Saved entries
________________________
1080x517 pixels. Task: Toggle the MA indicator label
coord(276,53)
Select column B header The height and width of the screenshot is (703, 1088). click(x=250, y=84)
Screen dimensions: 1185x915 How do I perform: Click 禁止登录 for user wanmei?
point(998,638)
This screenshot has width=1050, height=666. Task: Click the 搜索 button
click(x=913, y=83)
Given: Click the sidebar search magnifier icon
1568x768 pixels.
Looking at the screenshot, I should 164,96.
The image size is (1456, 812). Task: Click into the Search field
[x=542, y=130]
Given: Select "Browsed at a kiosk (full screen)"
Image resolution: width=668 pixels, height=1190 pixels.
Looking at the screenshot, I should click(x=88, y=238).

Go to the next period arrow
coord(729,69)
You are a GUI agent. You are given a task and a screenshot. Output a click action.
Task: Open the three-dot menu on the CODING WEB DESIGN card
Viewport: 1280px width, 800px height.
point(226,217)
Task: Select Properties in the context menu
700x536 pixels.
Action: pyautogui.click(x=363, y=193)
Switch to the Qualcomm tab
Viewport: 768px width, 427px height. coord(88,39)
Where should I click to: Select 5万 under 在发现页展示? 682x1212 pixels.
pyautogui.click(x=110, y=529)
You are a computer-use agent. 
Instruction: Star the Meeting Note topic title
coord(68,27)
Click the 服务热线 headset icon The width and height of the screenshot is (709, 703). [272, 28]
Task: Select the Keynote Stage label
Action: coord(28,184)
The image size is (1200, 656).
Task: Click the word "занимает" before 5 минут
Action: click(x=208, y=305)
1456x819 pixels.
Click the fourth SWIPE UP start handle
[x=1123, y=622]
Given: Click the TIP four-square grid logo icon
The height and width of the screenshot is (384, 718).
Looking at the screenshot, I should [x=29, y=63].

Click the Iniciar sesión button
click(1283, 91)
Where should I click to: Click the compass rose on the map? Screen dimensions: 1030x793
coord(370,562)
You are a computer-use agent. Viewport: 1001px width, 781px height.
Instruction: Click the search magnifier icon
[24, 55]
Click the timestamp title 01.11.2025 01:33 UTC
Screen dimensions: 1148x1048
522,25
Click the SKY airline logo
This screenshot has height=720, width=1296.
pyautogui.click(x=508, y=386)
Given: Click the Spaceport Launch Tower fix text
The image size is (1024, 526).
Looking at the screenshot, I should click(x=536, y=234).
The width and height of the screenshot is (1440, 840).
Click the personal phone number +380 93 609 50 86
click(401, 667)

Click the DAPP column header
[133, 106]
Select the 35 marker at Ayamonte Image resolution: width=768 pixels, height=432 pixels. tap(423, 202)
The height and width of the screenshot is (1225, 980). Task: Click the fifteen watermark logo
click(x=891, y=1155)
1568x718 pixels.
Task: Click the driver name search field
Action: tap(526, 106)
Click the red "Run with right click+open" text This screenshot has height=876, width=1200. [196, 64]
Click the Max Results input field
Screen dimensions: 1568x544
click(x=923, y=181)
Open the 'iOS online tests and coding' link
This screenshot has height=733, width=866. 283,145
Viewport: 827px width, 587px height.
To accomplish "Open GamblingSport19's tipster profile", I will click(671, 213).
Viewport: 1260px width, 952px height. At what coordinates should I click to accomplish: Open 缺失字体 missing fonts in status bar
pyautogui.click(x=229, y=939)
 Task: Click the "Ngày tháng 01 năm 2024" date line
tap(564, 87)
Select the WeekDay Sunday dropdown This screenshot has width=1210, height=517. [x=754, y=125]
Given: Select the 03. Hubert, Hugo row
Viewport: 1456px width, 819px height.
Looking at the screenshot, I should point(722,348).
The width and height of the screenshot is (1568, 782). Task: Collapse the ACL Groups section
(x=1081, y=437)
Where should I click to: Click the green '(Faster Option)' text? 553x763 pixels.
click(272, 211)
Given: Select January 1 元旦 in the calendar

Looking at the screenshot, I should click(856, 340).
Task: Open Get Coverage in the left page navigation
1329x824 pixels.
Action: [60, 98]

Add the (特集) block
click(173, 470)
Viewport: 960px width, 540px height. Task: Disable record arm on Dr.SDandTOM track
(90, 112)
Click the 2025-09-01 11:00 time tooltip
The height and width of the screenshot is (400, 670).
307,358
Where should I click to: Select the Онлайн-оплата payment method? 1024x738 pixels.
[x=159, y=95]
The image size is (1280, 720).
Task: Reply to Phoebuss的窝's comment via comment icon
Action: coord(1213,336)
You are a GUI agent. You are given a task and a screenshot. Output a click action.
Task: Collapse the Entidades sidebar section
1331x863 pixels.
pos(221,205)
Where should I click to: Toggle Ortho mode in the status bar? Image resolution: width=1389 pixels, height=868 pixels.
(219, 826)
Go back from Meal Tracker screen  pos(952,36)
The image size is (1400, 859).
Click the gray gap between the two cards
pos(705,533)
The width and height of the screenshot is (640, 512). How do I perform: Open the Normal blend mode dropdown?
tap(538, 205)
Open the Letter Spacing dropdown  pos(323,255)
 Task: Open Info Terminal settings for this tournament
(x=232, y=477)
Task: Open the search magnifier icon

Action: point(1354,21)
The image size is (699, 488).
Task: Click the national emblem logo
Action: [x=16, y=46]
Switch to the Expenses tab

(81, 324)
________________________
### Task
Your answer should be the records above, set down exactly.

### Finished task
1080x517 pixels. Task: Toggle the MA indicator label
coord(276,53)
Select column B header The height and width of the screenshot is (703, 1088). click(x=250, y=84)
Screen dimensions: 1185x915 How do I perform: Click 禁止登录 for user wanmei?
point(998,638)
This screenshot has width=1050, height=666. Task: Click the 搜索 button
click(x=913, y=83)
Given: Click the sidebar search magnifier icon
1568x768 pixels.
Looking at the screenshot, I should 164,96.
The image size is (1456, 812). Task: Click into the Search field
[x=542, y=130]
Given: Select "Browsed at a kiosk (full screen)"
Image resolution: width=668 pixels, height=1190 pixels.
Looking at the screenshot, I should click(x=88, y=238).

Go to the next period arrow
coord(729,69)
You are a GUI agent. You are given a task and a screenshot. Output a click action.
Task: Open the three-dot menu on the CODING WEB DESIGN card
Viewport: 1280px width, 800px height.
point(226,217)
Task: Select Properties in the context menu
700x536 pixels.
Action: pyautogui.click(x=363, y=193)
Switch to the Qualcomm tab
Viewport: 768px width, 427px height. coord(88,39)
Where should I click to: Select 5万 under 在发现页展示? 682x1212 pixels.
pyautogui.click(x=110, y=529)
You are a computer-use agent. 
Instruction: Star the Meeting Note topic title
coord(68,27)
Click the 服务热线 headset icon The width and height of the screenshot is (709, 703). [272, 28]
Task: Select the Keynote Stage label
Action: coord(28,184)
The image size is (1200, 656).
Task: Click the word "занимает" before 5 минут
Action: click(x=208, y=305)
1456x819 pixels.
Click the fourth SWIPE UP start handle
[x=1123, y=622]
Given: Click the TIP four-square grid logo icon
The height and width of the screenshot is (384, 718).
Looking at the screenshot, I should [x=29, y=63].

Click the Iniciar sesión button
click(1283, 91)
Where should I click to: Click the compass rose on the map? Screen dimensions: 1030x793
coord(370,562)
You are a computer-use agent. Viewport: 1001px width, 781px height.
Instruction: Click the search magnifier icon
[24, 55]
Click the timestamp title 01.11.2025 01:33 UTC
Screen dimensions: 1148x1048
522,25
Click the SKY airline logo
This screenshot has height=720, width=1296.
pyautogui.click(x=508, y=386)
Given: Click the Spaceport Launch Tower fix text
The image size is (1024, 526).
Looking at the screenshot, I should click(x=536, y=234).
The width and height of the screenshot is (1440, 840).
Click the personal phone number +380 93 609 50 86
click(401, 667)

Click the DAPP column header
[133, 106]
Select the 35 marker at Ayamonte Image resolution: width=768 pixels, height=432 pixels. tap(423, 202)
The height and width of the screenshot is (1225, 980). Task: Click the fifteen watermark logo
click(x=891, y=1155)
1568x718 pixels.
Task: Click the driver name search field
Action: tap(526, 106)
Click the red "Run with right click+open" text This screenshot has height=876, width=1200. [196, 64]
Click the Max Results input field
Screen dimensions: 1568x544
click(x=923, y=181)
Open the 'iOS online tests and coding' link
This screenshot has height=733, width=866. 283,145
Viewport: 827px width, 587px height.
To accomplish "Open GamblingSport19's tipster profile", I will click(671, 213).
Viewport: 1260px width, 952px height. At what coordinates should I click to accomplish: Open 缺失字体 missing fonts in status bar
pyautogui.click(x=229, y=939)
 Task: Click the "Ngày tháng 01 năm 2024" date line
tap(564, 87)
Select the WeekDay Sunday dropdown This screenshot has width=1210, height=517. [x=754, y=125]
Given: Select the 03. Hubert, Hugo row
Viewport: 1456px width, 819px height.
Looking at the screenshot, I should point(722,348).
The width and height of the screenshot is (1568, 782). Task: Collapse the ACL Groups section
(x=1081, y=437)
Where should I click to: Click the green '(Faster Option)' text? 553x763 pixels.
click(272, 211)
Given: Select January 1 元旦 in the calendar

Looking at the screenshot, I should click(856, 340).
Task: Open Get Coverage in the left page navigation
1329x824 pixels.
Action: [60, 98]

Add the (特集) block
click(173, 470)
Viewport: 960px width, 540px height. Task: Disable record arm on Dr.SDandTOM track
(90, 112)
Click the 2025-09-01 11:00 time tooltip
The height and width of the screenshot is (400, 670).
307,358
Where should I click to: Select the Онлайн-оплата payment method? 1024x738 pixels.
[x=159, y=95]
The image size is (1280, 720).
Task: Reply to Phoebuss的窝's comment via comment icon
Action: coord(1213,336)
You are a GUI agent. You are given a task and a screenshot. Output a click action.
Task: Collapse the Entidades sidebar section
1331x863 pixels.
pos(221,205)
Where should I click to: Toggle Ortho mode in the status bar? Image resolution: width=1389 pixels, height=868 pixels.
(219, 826)
Go back from Meal Tracker screen  pos(952,36)
The image size is (1400, 859).
Click the gray gap between the two cards
pos(705,533)
The width and height of the screenshot is (640, 512). How do I perform: Open the Normal blend mode dropdown?
tap(538, 205)
Open the Letter Spacing dropdown  pos(323,255)
 Task: Open Info Terminal settings for this tournament
(x=232, y=477)
Task: Open the search magnifier icon

Action: point(1354,21)
The image size is (699, 488).
Task: Click the national emblem logo
Action: [x=16, y=46]
Switch to the Expenses tab

(81, 324)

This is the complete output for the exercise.